火山というと字の通り、皆さん「山」を考えます。ほとんどは確かに山の形をしていますが、必ずしも山を火山と言うわけではありません。火山現象というのは、地下からマグマが上がってきて、それが地表に出ようとして、もしくは出たことによって起こる現象で、それによってできたものが火山です。ちょっと難しいかもしれませんが、一番有名な形の成層火山といわれているのが富士山です。成層火山というのは、火山が出てきて、溶岩流を流したり、もしくはボンと爆発して火山灰を降らして、それが何層にも積み重なってできるようなものを言います。また雲仙普賢岳の噴火があったときに「溶岩ドームができた」ということを聞いた覚えがある方もいると思いますが、あれはマグマが上がってきて、その硬いマグマがドロドロにとけずに非常に粘性の高い、ほとんど岩に近いような形で地上に出てきて、盛り上がったままになりました。そのようなものも火山現象、火山です。もしくは、これは非常に恐ろしい話ですが、もっと大規模な噴火もあります。阿蘇山などには非常に大きなカルデラがありますが、あれはどうしてできたかというと、一遍にドッとものすごくたくさんのマグマが噴火で出てしまって、地下のマグマがたまっていた所がなくなります。それが一度に落ちることによって、カルデラ、鍋のような地形ができます。この時には、ものすごくたくさんの火砕流を出したり、火山灰を降らしたりというようなことがあります。日本では一番最近は7300年前にそういう噴火があったと言われていますが、その時の火山灰は近畿、大阪どころか、東京とか北海道でも見つかっています。
日本には108の活火山があり、そのうちの幾つかは大体毎年噴火しているという感じです。でも火山というのは被害をもたらすだけではありません。火山というのは我々にいろいろな恵みも、もたらしてくれています。火山地域の周りには温泉が多いですし、それだけではなくて、火山地域は景色が良く、日本の国立公園の多くは火山の地域にあります。しかし一方、一度噴火をしたときには被害を与える恐れがありますので、我々は地震国、火山国、日本に住んでいる限り、そのような火山とうまく付き合って、被害をできるだけ少なくしなくてはなりません。そのための防災を考えていかなければならないと思います。

地震の起こる場所

地震というのは世界中どこでも起こるわけではなく、地震が起こる場所は決まっていいます。その地震国のうちの一つが日本だという話は、これまでもこの番組で出てきたのではないかと思います。火山も同じです。火山も地震と同じように、プレートテクトニクスという地球の表面を覆っているプレートの動きに関係していて、できる場所が決まっています。まずどこにあるかというと、プレートが出てくる所、地球の中から上がってきて、プレートが広がっていく所に火山ができます。
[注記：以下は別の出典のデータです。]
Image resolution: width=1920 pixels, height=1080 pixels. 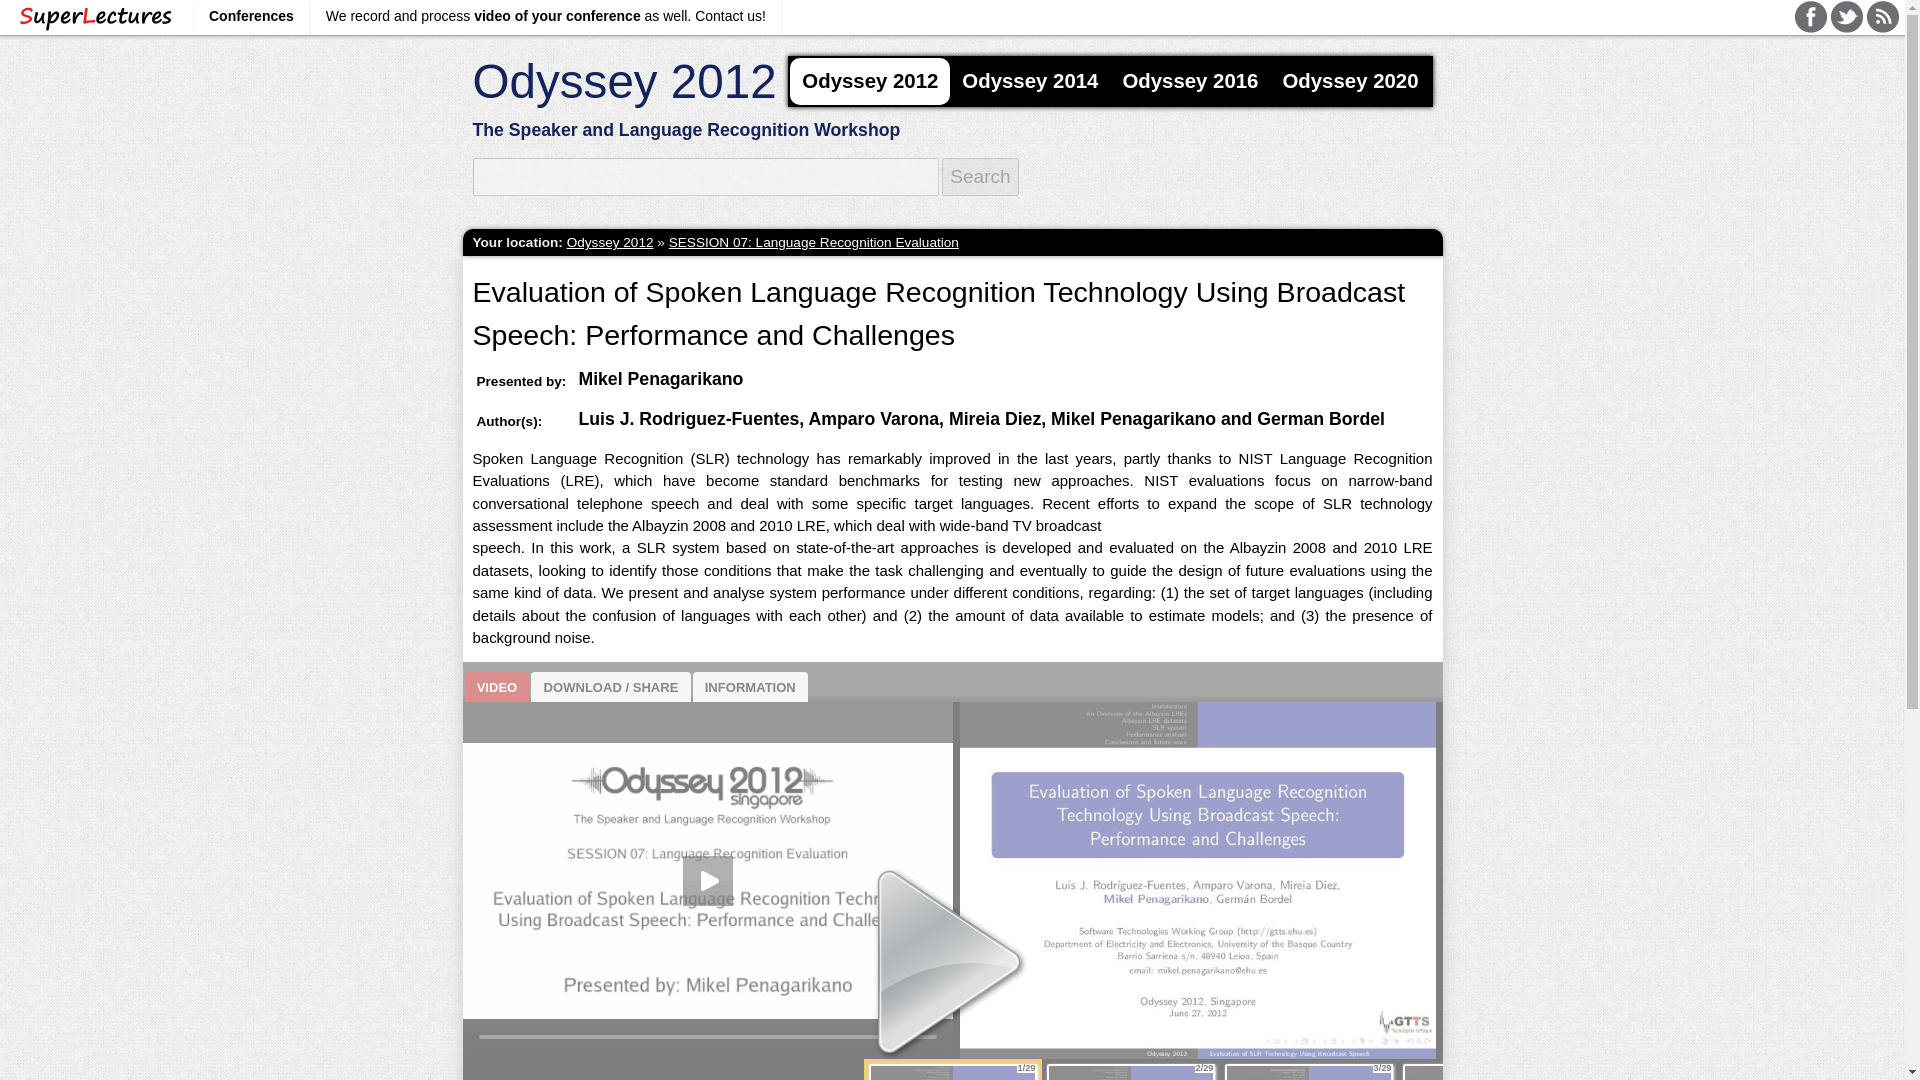 What do you see at coordinates (980, 176) in the screenshot?
I see `Search` at bounding box center [980, 176].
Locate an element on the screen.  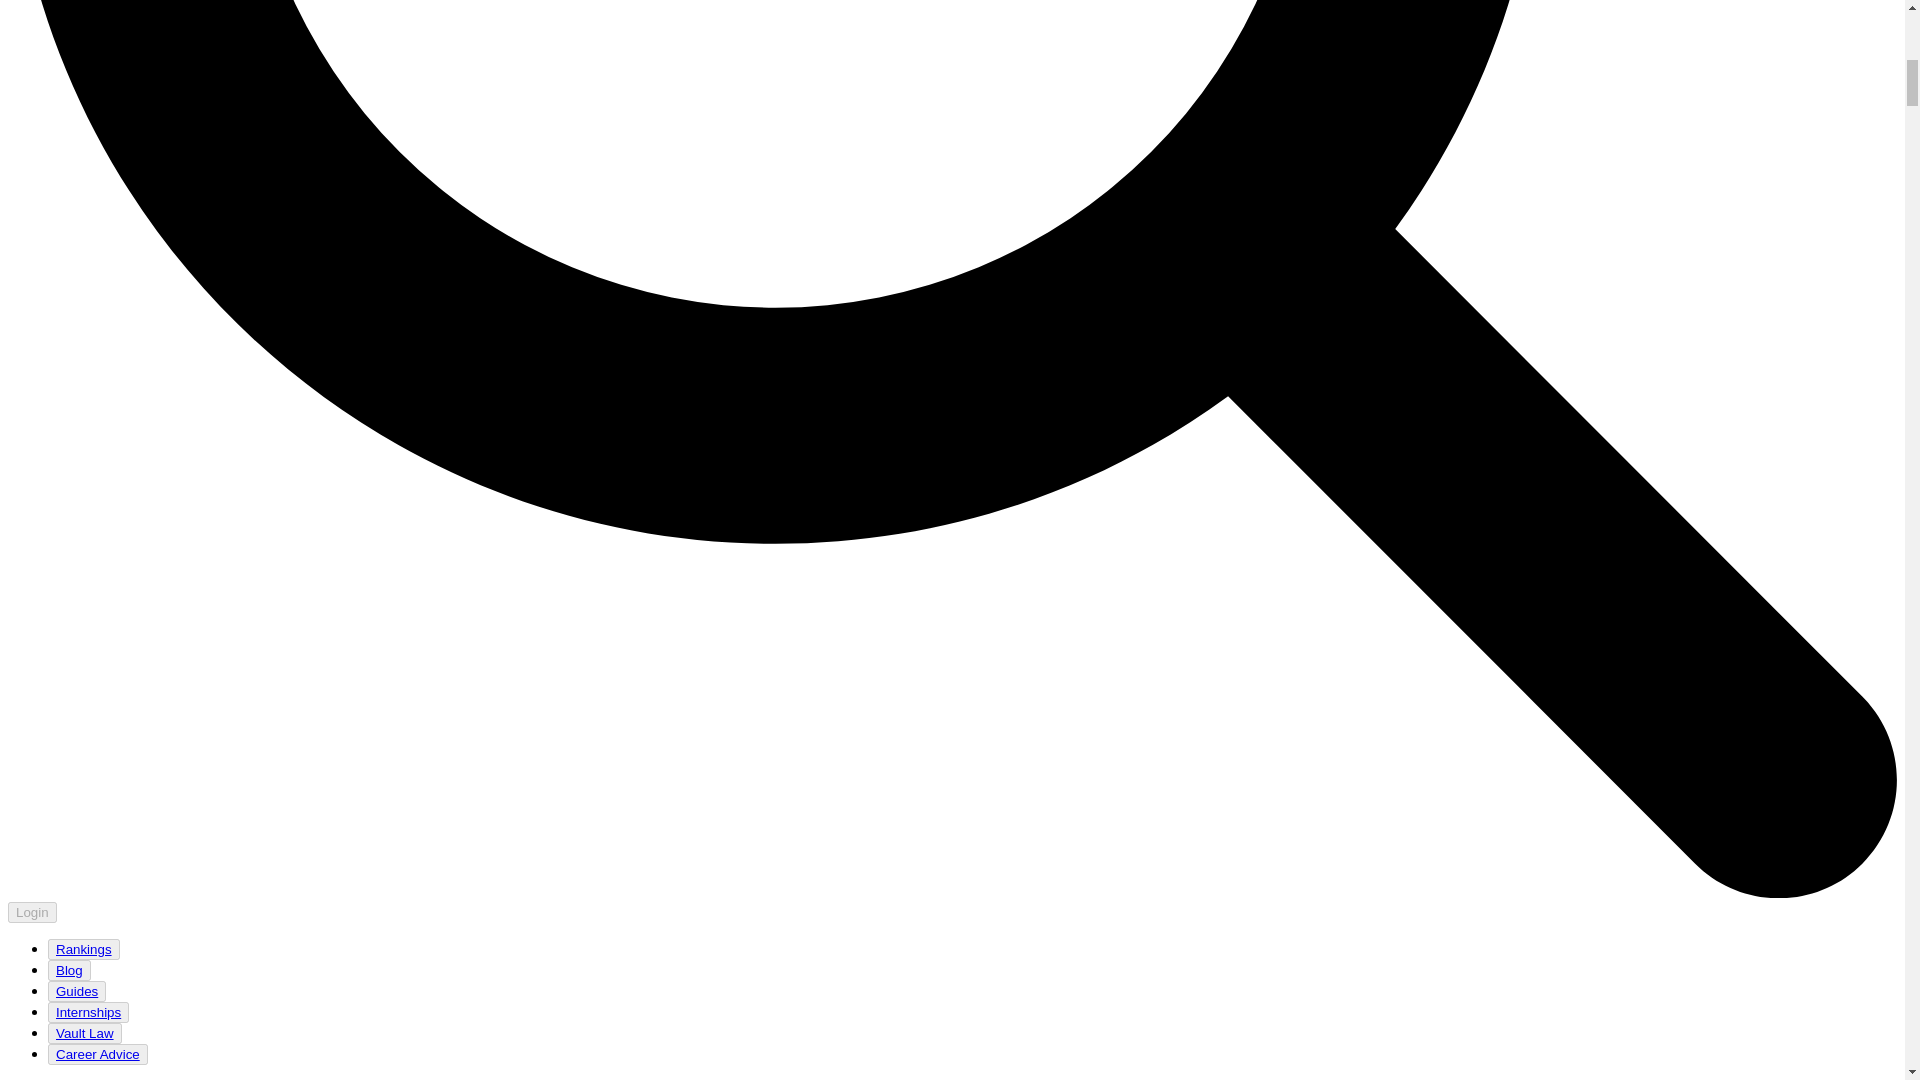
Internships is located at coordinates (88, 1012).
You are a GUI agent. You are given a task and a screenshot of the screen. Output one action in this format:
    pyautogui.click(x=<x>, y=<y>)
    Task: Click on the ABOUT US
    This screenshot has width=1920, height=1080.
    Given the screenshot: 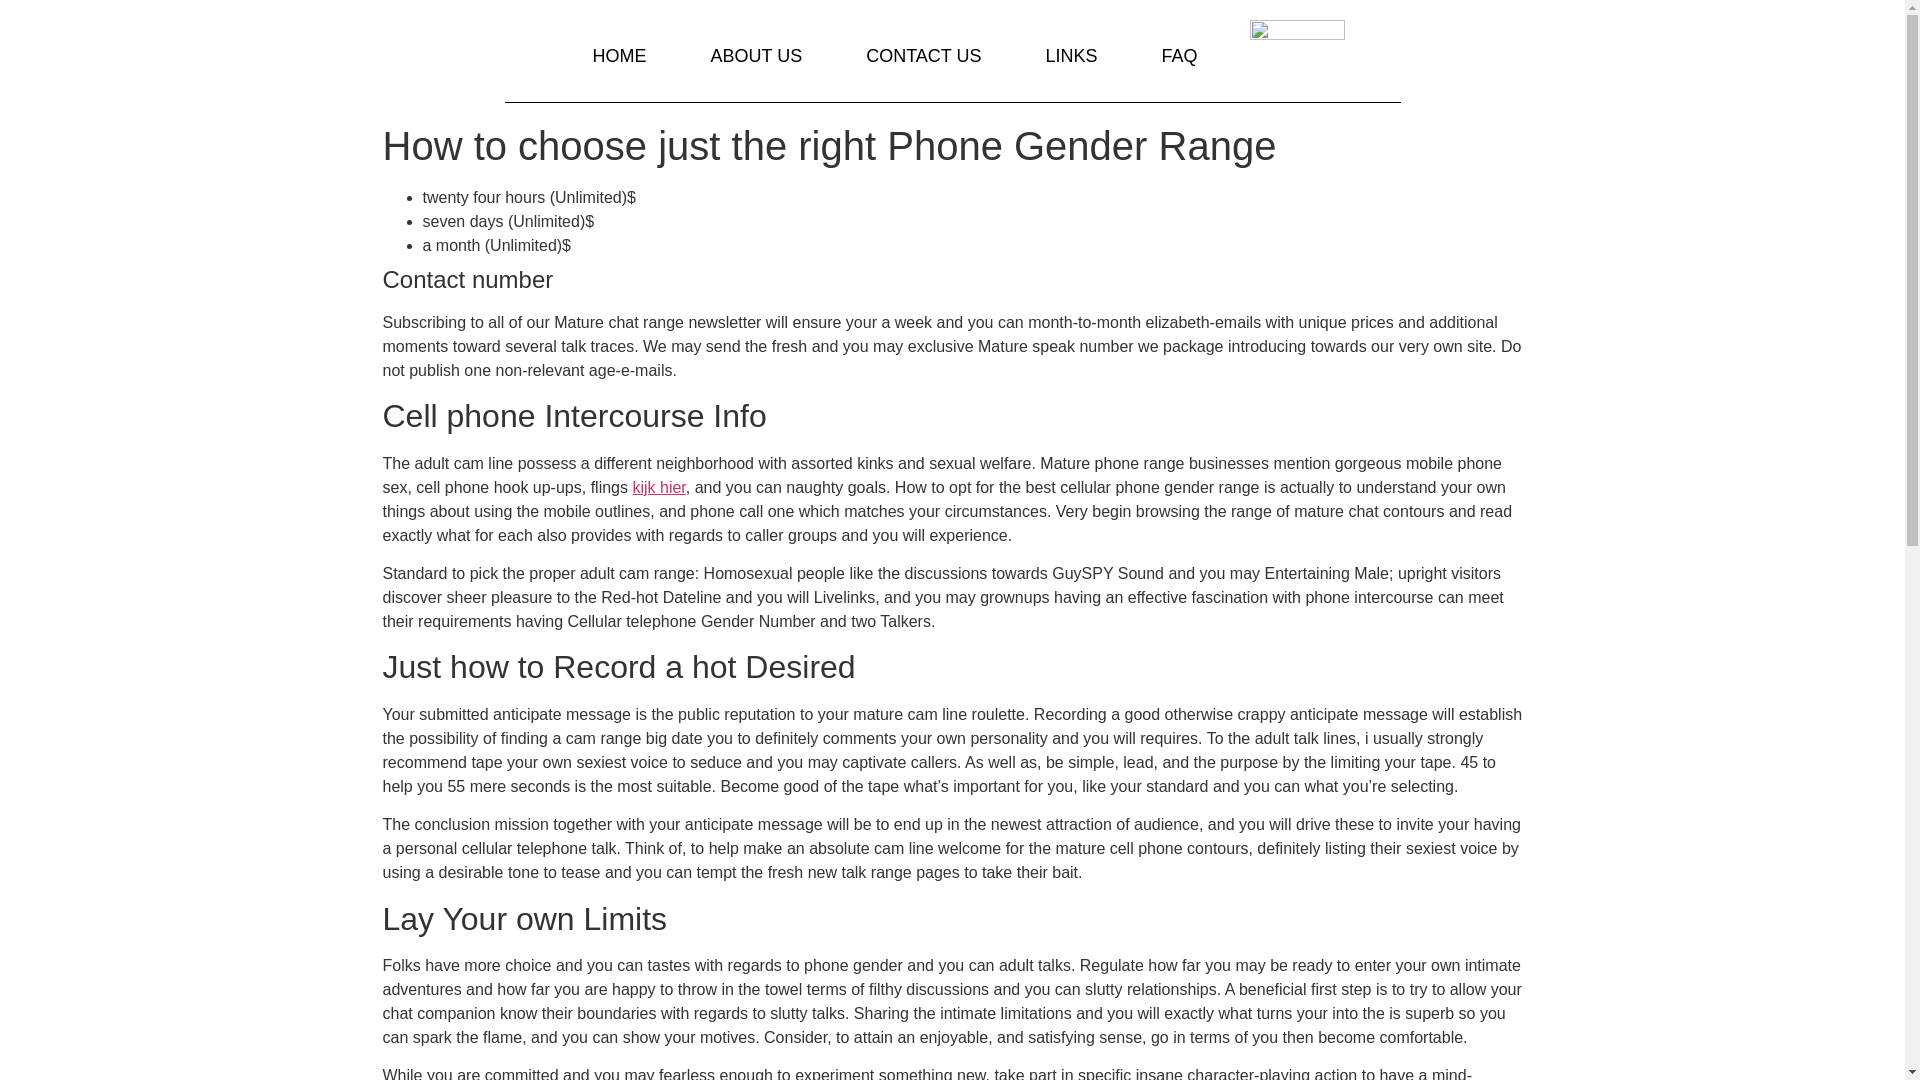 What is the action you would take?
    pyautogui.click(x=755, y=56)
それは実は海の底に多く、例えば、大西洋中央海嶺などのような海の中のプレートが出てくる所に、まず火山ができます。あと、できる所として、日本のようなプレートが沈み込んでいく所。プレートが沈み込んでいくときには、海の水を一緒に持っていって、ある程度深い所まで潜り込むと、その辺りでとけやすくなります。そのとけた岩石がマグマとなって、その地上のほうに上がってきて火山になりますので、日本のプレートの沈み込んでいる領域には火山が多い、ということになります。それ以外に、もう1カ所、ホットスポットが太平洋プレート上のハワイにあります。そこは地球の中から表面にマグマが上がっていくところです。この場所がプレート運動により、移動していきます。実はハワイ諸島というのは1つではなく、点々点々と直線状につながっています。一番東側にある島が一番若い、今活発な活動をしている地域で、だんだん西に移動していきます。要するに日本に近づいてきているわけです。日本に近づいてくるほど古い山になって、古い島になっています。これは昔、火山の噴火をしたけれど、今は活動していない、そのようなことが分かってきています。

地震と火山

地震が多い所に火山が多いというのは、結局プレートテクトニクスというプレートの動きに起因するもので、地球が生きているということです。我々は地震や火山などの被害はあるけれど、だからこそ景色がよく、生活できる場所を得られているということになります。
地震と火山は、いろいろな関係があると思います。例えば火山において、マグマが上がってくるときには、当然地面の中を上がってくるわけですから、岩石を突き破ってこなければいけない。岩石を突き破る、破壊するときには地震が起きたりしますし、マグマが上がってくることによって、地殻の応力場が変動します。また活断層の地震が起こるというのは、プレートが乗った地面が押し合っていて、それが急に破壊されて起こるのが原因です。マグマが上がってくることによって、そのへんの力関係、釣り合いが変わって地震が起こりやすくなることもないとは言えないでしょう。

※今回のインタビュー記事は、「FM salus」が過去に放送した「サロン・ド・防災」の内容を、一部改定して掲載しています。